1) Congrats! If you've committed to a month of ditching the drink, you've also committed to a scientific experiment, with your body hosting some amazing changes. Stay curious about what these look like - notice if your sleep improves, if your skin looks clearer, or if your jeans fit better. Notice your mood and your energy levels, and see just how quickly positive changes become apparent.
2) On day 1, write down a list of five things you are looking forward to in Sober October. If you go through the month with a mentality of just getting through til 1st November, you'll have a pretty grim month. If you choose to embrace the things that alcohol gets in the way of - that 8am Saturday morning yoga class, actively playing with the kids, making nourishing meals, smashing your 5k time, reading (and remembering) a book, pottering in the garden - you'll let in so much more.

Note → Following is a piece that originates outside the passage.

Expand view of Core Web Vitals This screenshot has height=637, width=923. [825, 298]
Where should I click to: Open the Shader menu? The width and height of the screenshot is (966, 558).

3) Notice how much money you are saving - not just on drink, but on late night food, 11pm Ubers and anything else. At the end of the month, treat yourself to something you love. Maybe it's a splurge in Waterstones (my fave way to spend money), a manicure, or new sneakers from Vinted. Now imagine that saving multiplying over future weeks and months...what would you buy next?! 4) Remember that it may take time for your mind and body to reset, your sleep patterns to readjust and for your mood to stabilise. Alcohol is a depressant and it disrupts your brain chemistry - so be extra gentle to yourself in your early days. Eat nourishing meals, move your body in a way you love, and fill your cup with joyful activities. Treat yourself like you are your own best friend to set yourself up for success.
5) Get a community behind you. Check out #sobercurious hashtags on social, join my free sober October Facebook group, team up with your mates or check out some 'quit lit'. There is a ton of support out there for you on this adventure, lean in, soak it up, and enjoy the amazing benefits of reassessing your relationship with alcohol.